Non-verbal handover, standard at the department, is conducted via the electronic health record, in absence of the patient, and without a set structure. The aim of the study was to compare person-centered handover with non-verbal handover in an oncological inpatient setting with regard to patient satisfaction.
The research article under review is entitled “A Quantitative Assessment of Patient and Nurse Outcomes of Bedside Nursing Report Implementation” by Sand-Jecklin & Sherman (2014). The purpose of the research article is to quantify the impact of a mixed type of bedside report on nurse and patient outcomes in a hospital.
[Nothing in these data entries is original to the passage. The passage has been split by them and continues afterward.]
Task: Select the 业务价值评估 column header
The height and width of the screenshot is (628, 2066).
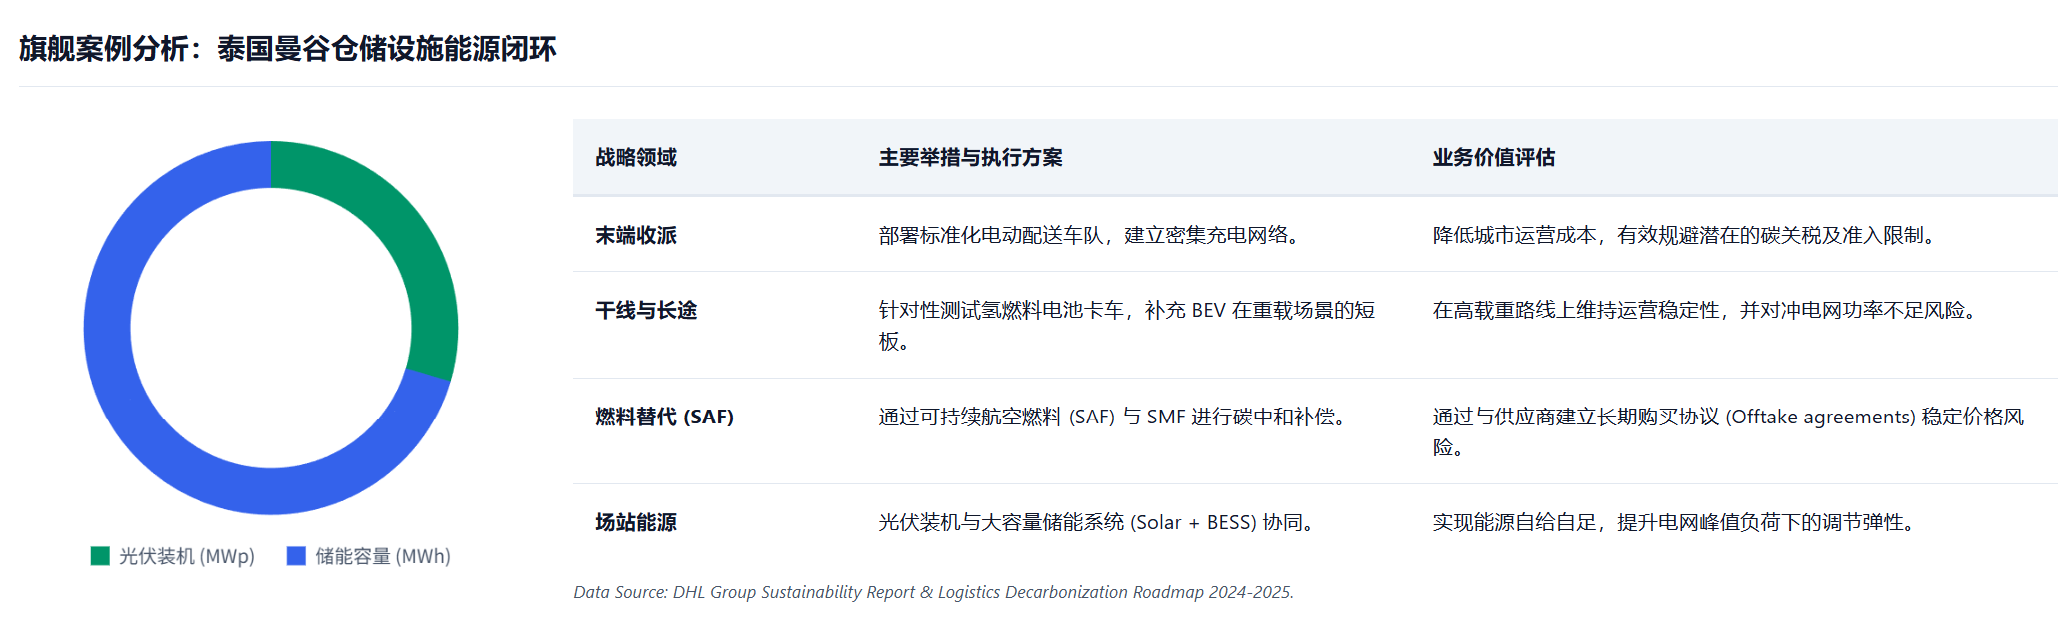Action: click(x=1493, y=158)
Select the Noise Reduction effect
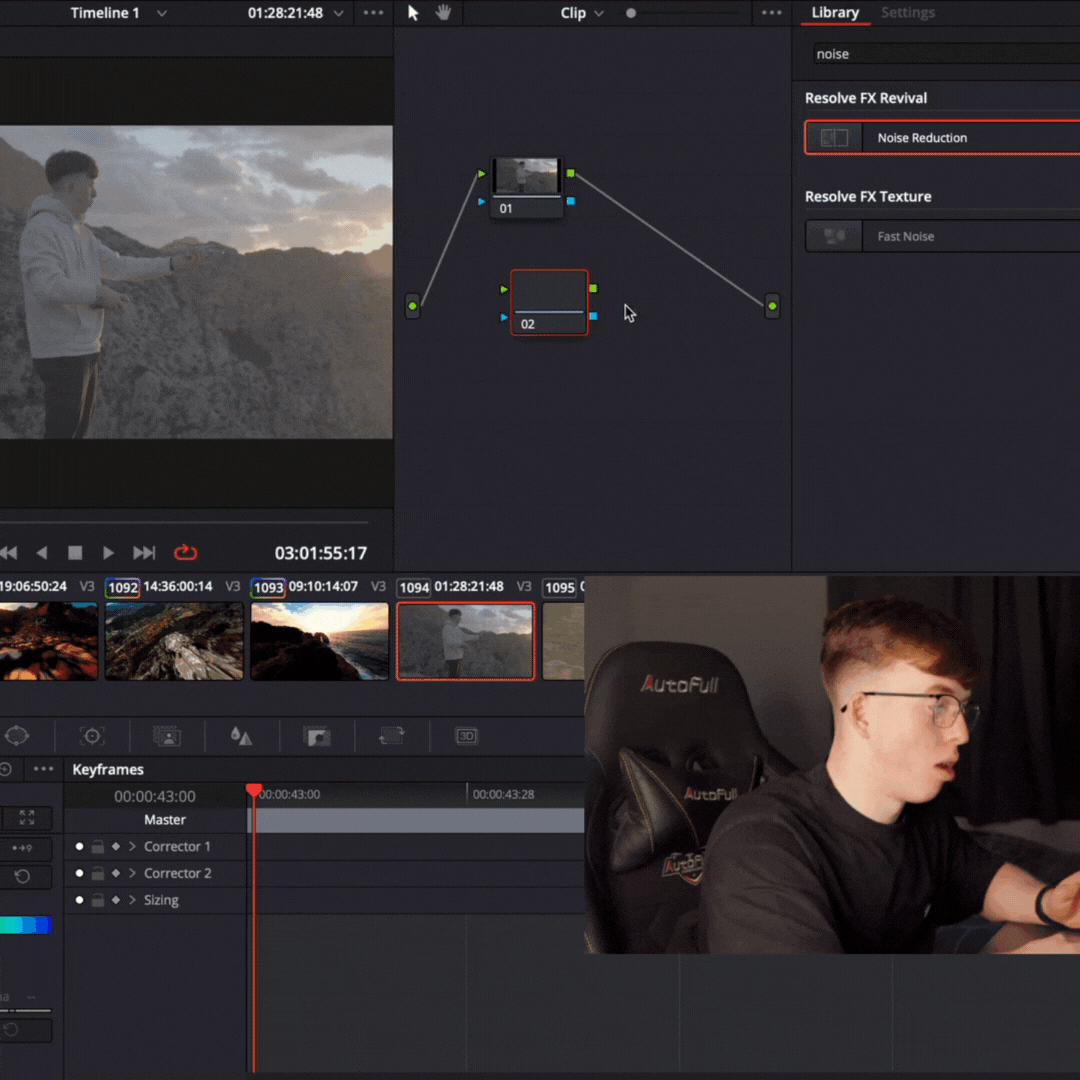This screenshot has width=1080, height=1080. tap(940, 138)
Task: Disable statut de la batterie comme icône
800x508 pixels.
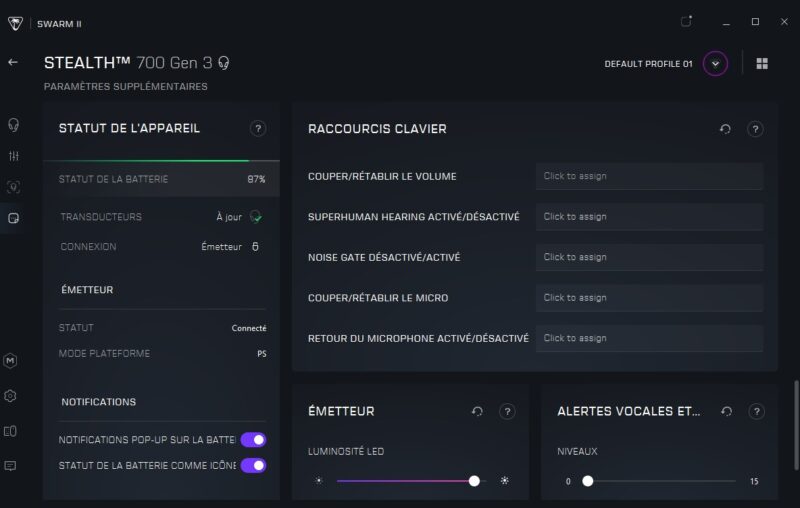Action: coord(253,465)
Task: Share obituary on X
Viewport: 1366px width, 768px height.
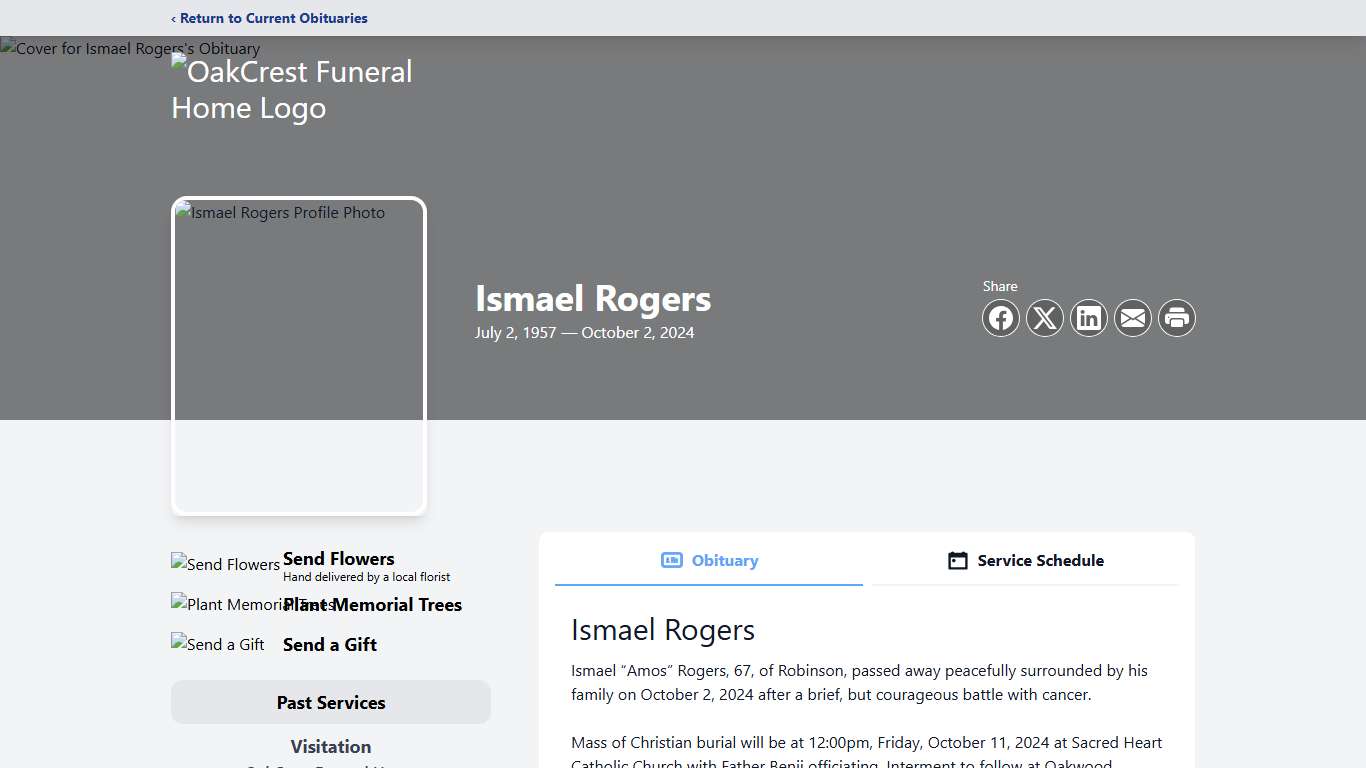Action: pos(1045,318)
The research question of the articles is that what is the impact of the mixed type of bedside report on nurse and patient outcomes? The research article quantified the impact of the mixed type of bedside report using a five-point Likert scale in measuring responses of patients and nurses (Sand-Jecklin & Sherman, 2014).
The study employed the quasi-experimental design in quantifying the impact of the mixed type of bedside report on nurses and patients. The design allowed the collection of data in three phases, namely, baseline, 3 months, and 13 months (Sand-Jecklin & Sherman, 2014).
The used variable sample sizes of patients and nurses, which varied according to the phases of the study. At baseline, 3 months, and 13 months phases, the sample sizes were 233, 157, and 154 patients respectively (Sand-Jecklin & Sherman, 2014).
The authors collected data from nurses and patients by administering surveys to them. Patient Views on Nursing Care and Nursing Assessment of Shift Report were survey tools used in collecting data from patients and nurses respectively ( (Sand-Jecklin & Sherman, 2014).
The limitations are that the study employed a convenience method of sampling, surveys did not have primary identifiers, and responses had some inconsistencies (Sand-Jecklin & Sherman, 2014).
The findings of the study adequately answered the research question for they quantified and outlined outcomes emanating from the implementation of the mixed type of bedside nursing report.